Natura, cultura e salvaguardia della biodiversità. Si trova non lontano dal centro abitato di Erice vetta, sul versante nord della montagna. Parliamo dell’area del Demanio Forestale di San Matteo, caratterizzato da un bosco di conifere ed eucalipti. La zona è di grande interesse naturalistico e culturale. Come ce ne sono stante in Sicilia e in Italia, che i queste ore di terribile scirocco  sono attraversate da lingue di fuoco che sembrano uscire da un lanciafiamme. Incendi quasi sempre dolosi e presentazione di gruppi ambientalisti di denunce alle varie Procure. Tanti gli incendi il più terribile per tutta la notte ha devastato la montagna di Erice.

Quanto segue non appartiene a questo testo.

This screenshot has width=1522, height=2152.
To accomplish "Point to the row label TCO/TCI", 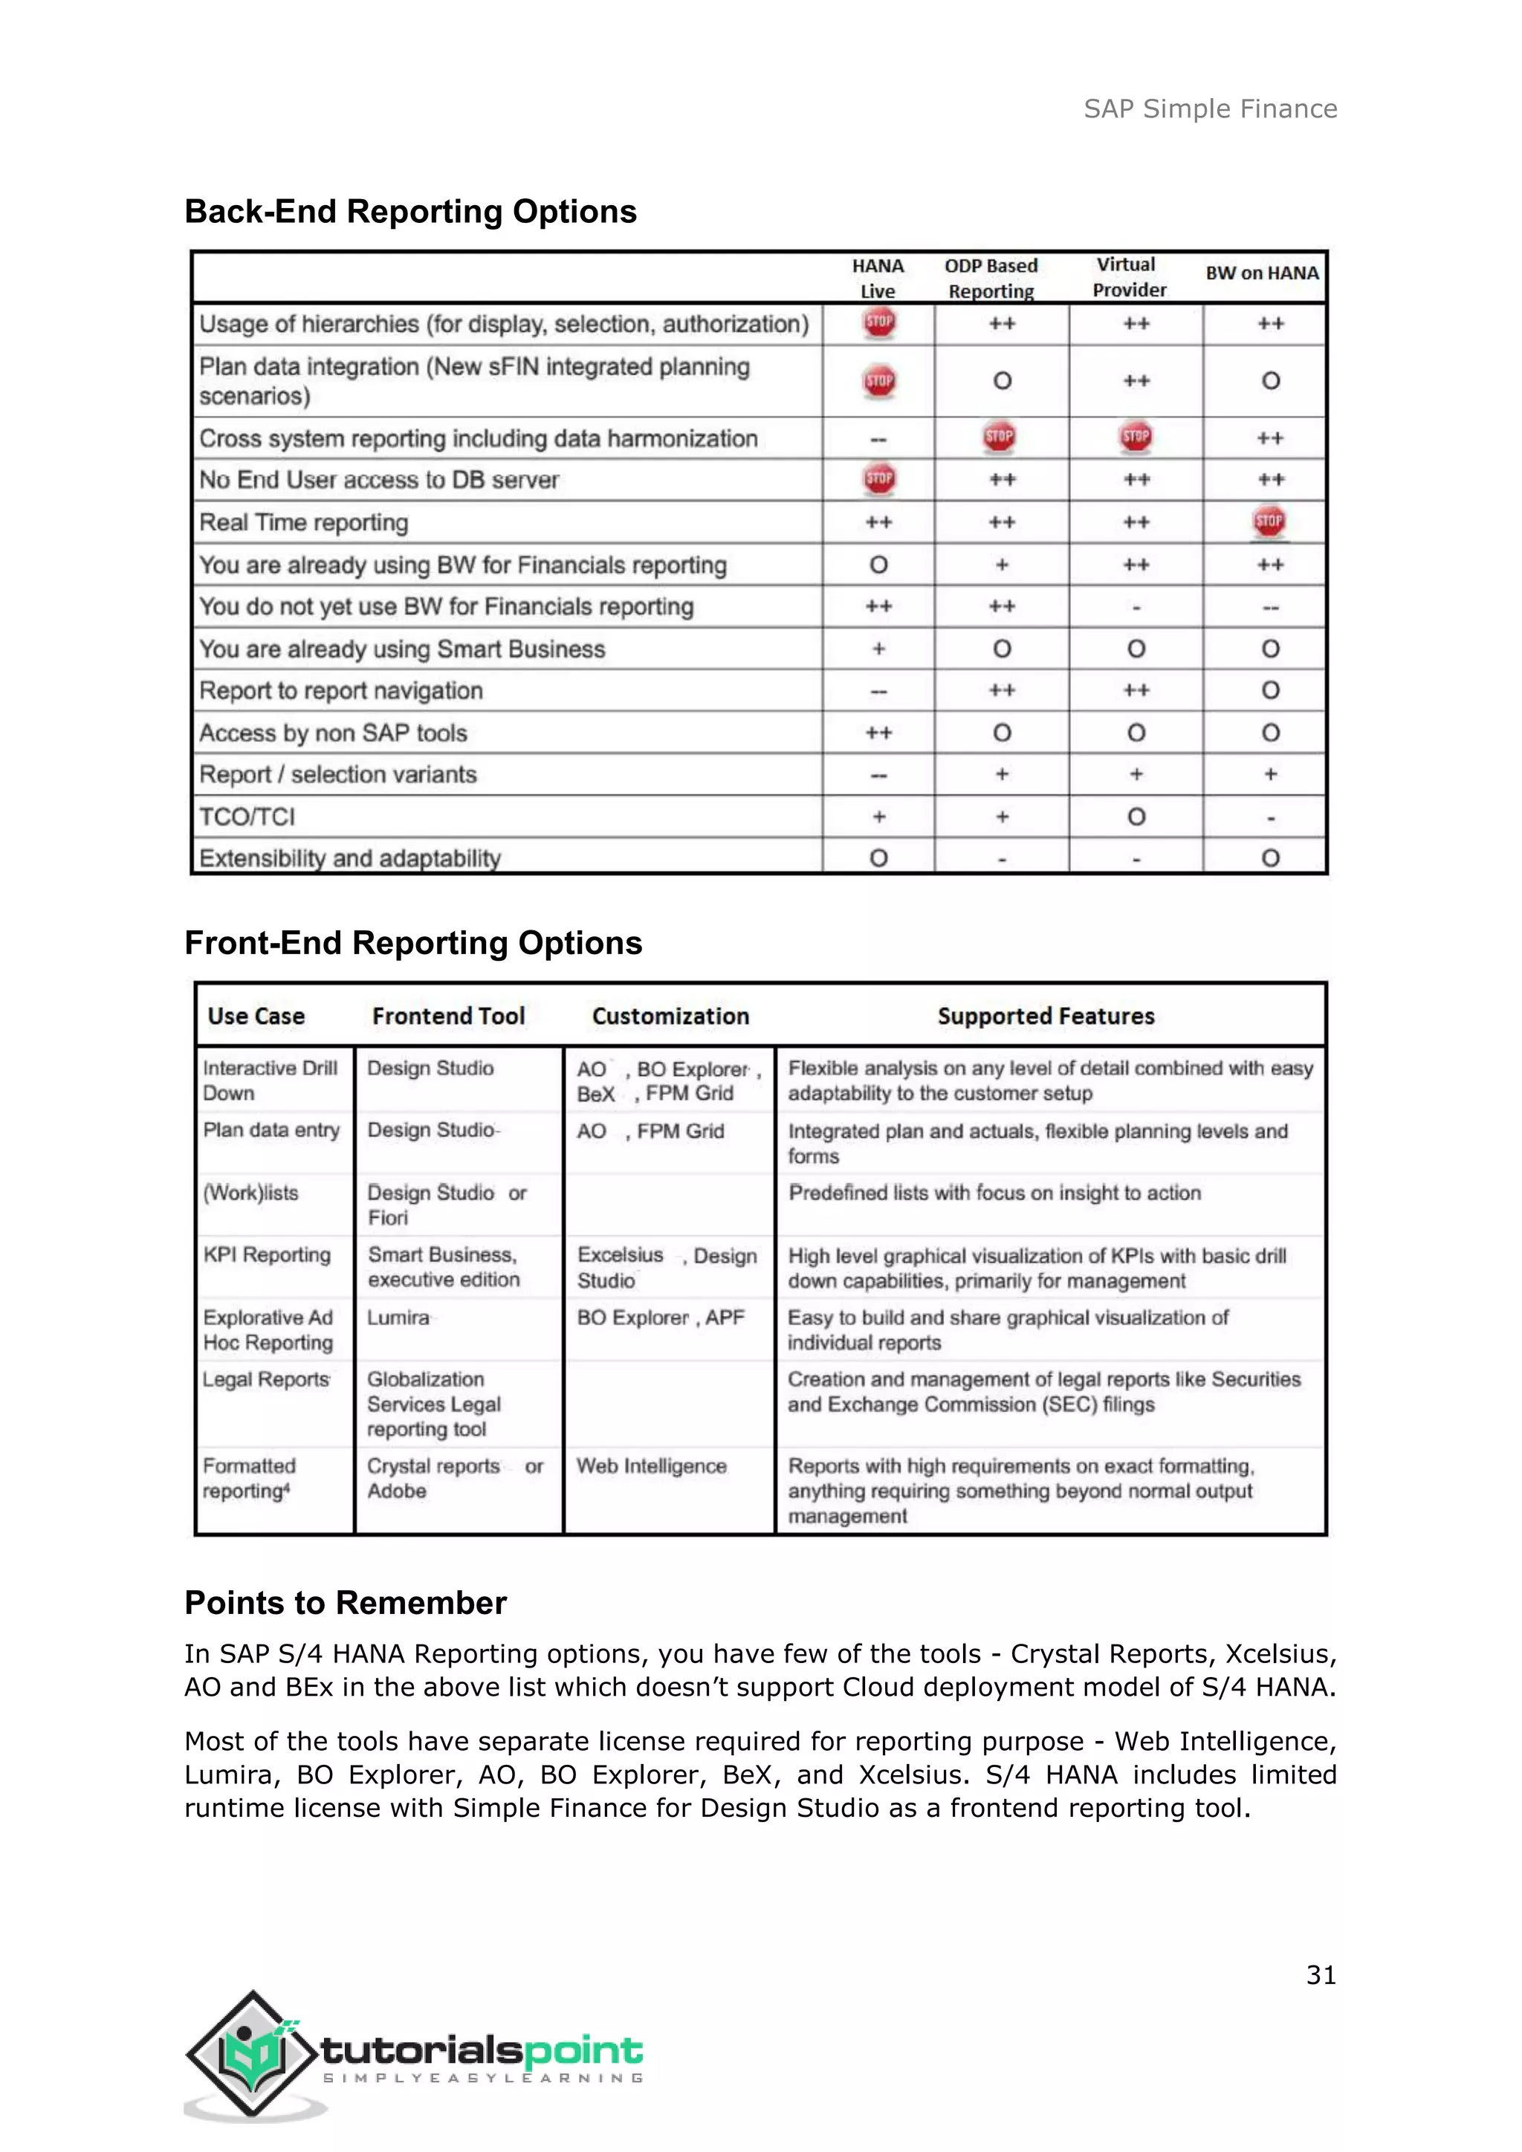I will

Tensione e  paura.

Una villetta di Pizzolungo è stata aggredita dalle fiamme che, alimentate dal forte vento di scirocco, dal costone roccioso che sovrasta l’abitato della piccola frazione ericina, hanno attraversato la strada provinciale per San Vito Lo Capo, spingendosi verso il mare. All’alba di oggi due Canadair si sono alzati in volo per dare manforte a vigili del fuoco, forestali, uomini della Protezione civile e volontari che da terra cercavano di arrestare l’avanzata del rogo.  Devastata l’area demaniale di San Matteo.

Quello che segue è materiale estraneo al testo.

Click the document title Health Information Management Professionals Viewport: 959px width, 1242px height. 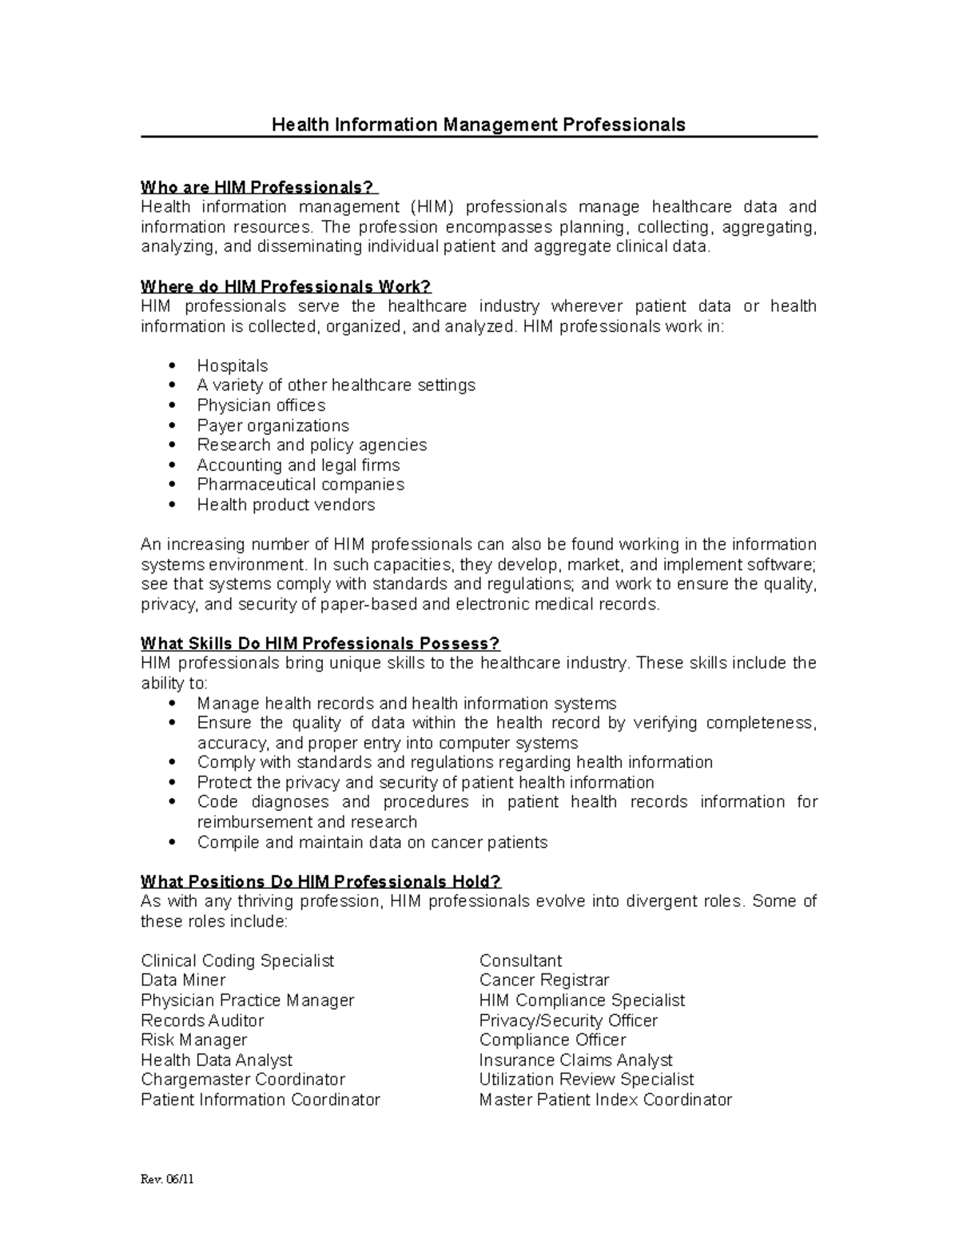pos(478,125)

Qui l’incendio ha raggiunto l’area del Museo e la piccola cappella paleocristiana. Ma la situazione più critica è stata a Pizzolungo dove i residenti sono stati costretti ad abbandonare le loro case. Una villetta è andata a fuoco. Mobilitazione generale. E lo scirocco che continua a sferzare la Sicilia con temperature altissime rappresenta uno stimolo per i piromani. Occorre la massima vigilanza mentre da anni viene lamentata la carenza di uomini e mezzi con personale sempre più anziano.